With the bull market now over eight years old and with investors having bought every sell-off for years, investors have to wonder if Friday’s major sell-off in some of the top momentum market-favorites is the start of something more than just a one-day event. The Dow is up almost 8% so far in 2017, and the S&P 500 is up almost 9% while the Nasdaq 100 is up about 18%.
Calling a peak or a bottom during any major move is nearly an impossible endeavor because one never knows the absolutes or extremes that can occur. This is not calling an absolute peak in stocks in 2017, but investors may have just gotten their first serious reminder of this year that the market’s favorite stocks cannot rise in a sharp line higher indefinitely. In fact, sharp rises to the extent we have witnessed in 2017, again after an eight-year bull market, have to be followed by some painful corrections at some point.
Before anyone hits the broad general panic button, note that most strategists on Wall Street still have more of a bullish view for 2017 and 2018. Earnings growth is still coming back, but economic readings are showing less robust growth than they were indicating earlier in the year. The official strong payrolls gains have tempered, even if there are a record number of job openings above the 6 million mark. Housing prices seem stretched, and 2016 to 2017 feels like a peak-auto theme is underway while banks trim their subprime lending activities. With the S&P 500 valuation at about 18.0 to 18.5 times next year’s earnings estimates, what are investors to do?

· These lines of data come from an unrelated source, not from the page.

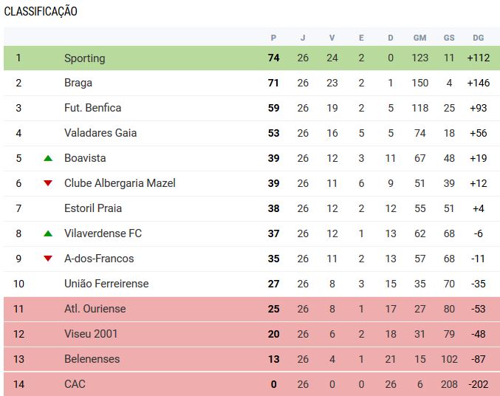Click the J games played column header

point(303,38)
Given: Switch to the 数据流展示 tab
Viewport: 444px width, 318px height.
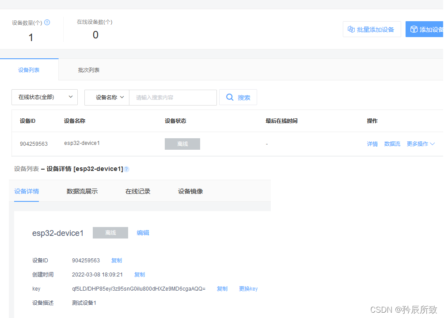Looking at the screenshot, I should pos(82,191).
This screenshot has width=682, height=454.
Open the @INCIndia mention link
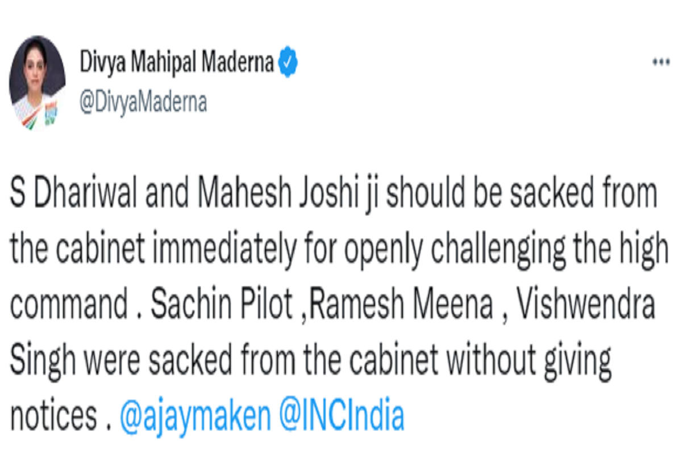(x=342, y=417)
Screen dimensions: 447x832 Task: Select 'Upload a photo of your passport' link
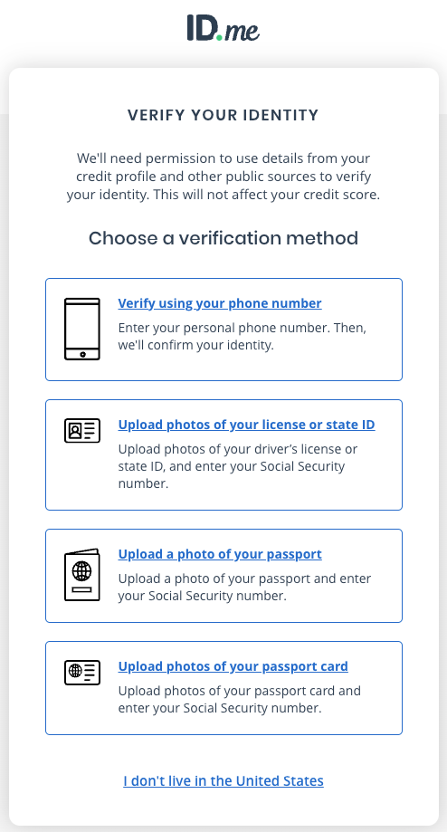tap(220, 554)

When 24/7 Wall Street gave its 2017 Bull-Bear Outlook, we came up with a peak DJIA level of 21,422. The DJIA is now less than 200 points, or less than 1%, of reaching that target. Our 2016 peak target of 19,700 was very close to the 19,762 at the end of 2016, with the Dow racking up a gain of 13.4% last year. At the start of 2017, the Dow rocketed up to 20,000 and then hardly took any time at all to reach 21,000 — and on Friday, June 9, 2017 the Dow was at 21,271.
Have stocks peaked? Again, calling absolute peaks or bottoms is almost impossible. What is not impossible is to see when markets or sectors become wildly overbought or too crowded. This is where the key Dow and key market favorites come into play. Analysts have raised some of their targets on Dow and market favorites to the point that they must feel like a dog chasing the mail truck.

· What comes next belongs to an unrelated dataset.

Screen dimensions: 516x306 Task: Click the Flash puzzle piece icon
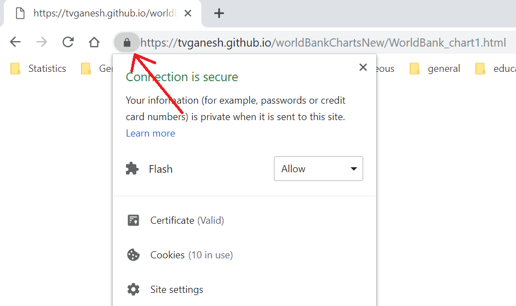coord(133,169)
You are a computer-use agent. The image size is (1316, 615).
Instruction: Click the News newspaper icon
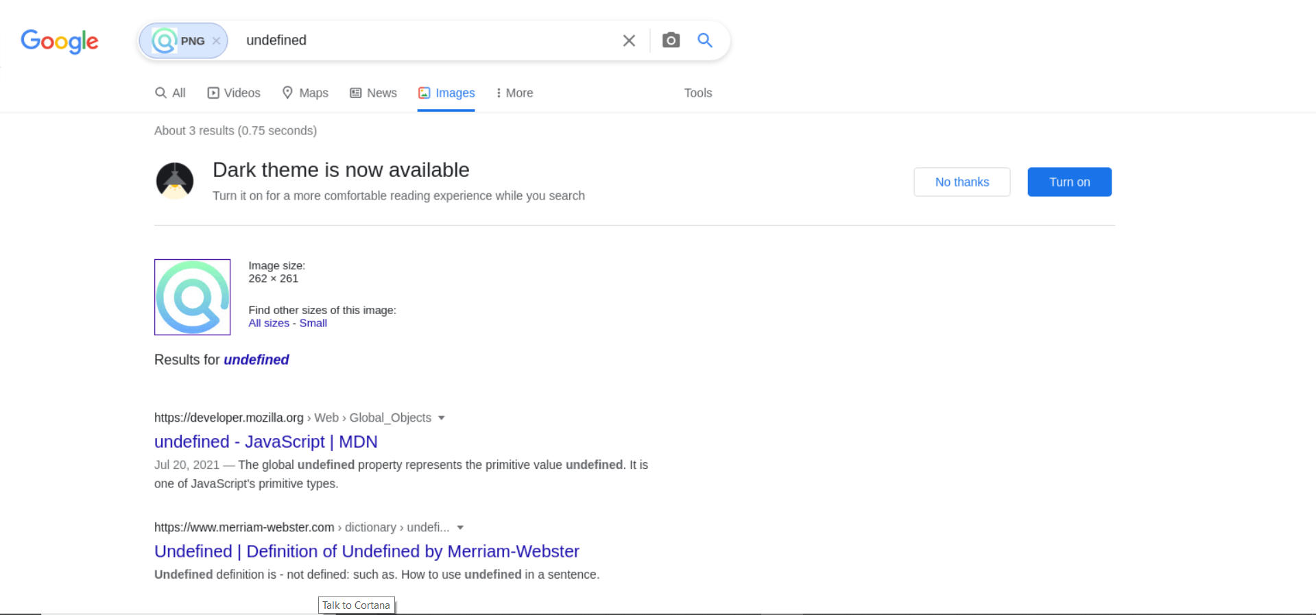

Many of the pro-growth business initiatives have stalled or taken a back seat. After all, there are endless scandals in the media that are still playing out. The political cooperation in Washington, D.C., is effectively at zero.
Our 21,422 Dow target for 2017 was derived using the 12-month price target consensus from Thomson Reuters on each Dow component, with dividends added in, and then a modified average expected gain was used rather than a breakdown of the price-weighted Dow index. Our prevailing assumption has always been that there is almost no way that analysts will get each Dow target right, but if you give analysts 30 attempted chances then they will tend to get enough calls right that it averages out.
Stocks tied to financial, energy, infrastructure and consumer goods rallied so much at the end of 2017 that many have underperformed in 2017. Those were even considered to be the “Trump trade” stocks. An ongoing concern is that the infighting in Washington has become so contentious that the obvious goals are for each party are to block progress of their rival political party at almost any cost. And the favorites of Wall Street (Amazon, Facebook, Alphabet, NVIDIA and the like) reached astronomical performance during the first half of 2017.
There are still some serious doubts that gross domestic product growth will rise much more than the 2% line in 2017. Currency risks and international trade issues also remain threats. 24/7 Wall Street has identified some of the top gainers of the S&P and Nasdaq, as well as some of the largest Dow stocks, and has included a chart watch from StockCharts.com to show just how severe the trading action from Friday looks. Needless to say, investors at some point have to use a chart to see how significant some moves are.
Goldman Sachs Group Inc. (NYSE: GS) is still the top Dow stock with its 7.1% weighting in the index, but at $222.44 a share it is still down by 7.1% so far in 2017, even after a 1.7% gain on Friday. If one company can figure out a way to win in the financial markets over time, Goldman Sachs should be the one. It didn’t get the name “Golden Slacks” for nothing. It also caters to America’s wealthiest investors and the entire institutional investor market. Goldman Sachs has a 52-week high of $255.15 and a consensus analyst target of $242.96.